- Understand that time is your enemy. You are bleeding cash. Your ideas will deteriorate over time as competitors inevitably crowd in. You have no time to waste. You are not going on vacation…for a while.
- If your strategy doesn’t gain traction in the first two years which I define as positive cash flow, you will probably fail.
- Leave your ego at home. If your original idea is not gaining clients, then change it.
- Investment bankers are important to you. Just remember they are in it for the money–for themselves as well as you. You don’t need to be running around outside the office pitching investors with the Power Point your teenage son helped you put together. Let the pros do it for you. They have access to data and investor lists that would take you hours to replicate.
- How much of your business will you sell to raise outside capital? The answer is as little as possible but as much as you need to get or keep going. When you get you back up remember if their demands seem outrageous, a 100% of zero ( you) is zero.

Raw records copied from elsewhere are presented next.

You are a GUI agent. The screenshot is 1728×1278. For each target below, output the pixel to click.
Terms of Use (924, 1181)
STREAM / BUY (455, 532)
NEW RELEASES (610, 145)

- Don’t waste money on a lawyer to write you non-disclosure agreement. Find one on the internet and copy it. Institutional investors typically will not sign one. Secondly, a NDA is notoriously difficult to enforce. If having one makes you feel better, like a life jacket under the seat of your next commercial flight, then use one. Don’t make it effective for more than two years. You look naive enough asking for one. They are almost meaningless.
- If you really want meaningful protection from competitors, gain market share through being the first mover, this is the best protection. Hackers will steal your code anyway, so go as fast as you can.
- If the first four pages of your pitch book are disclaimers, you can be sure the investors knows you are wasting time and money on lawyers. You have neither, you are not GE. Do you really think you have to warn investors you are making forward-looking statements when you haven’t even started the business?
- The monies you raise will determine the makeup of your board of directors. Press them to make introductions, after all, they have a vested interest in your success.
- If you feel an advisory board might be useful, make sure you are only inviting experts in the business you are creating. Find a way to pay them.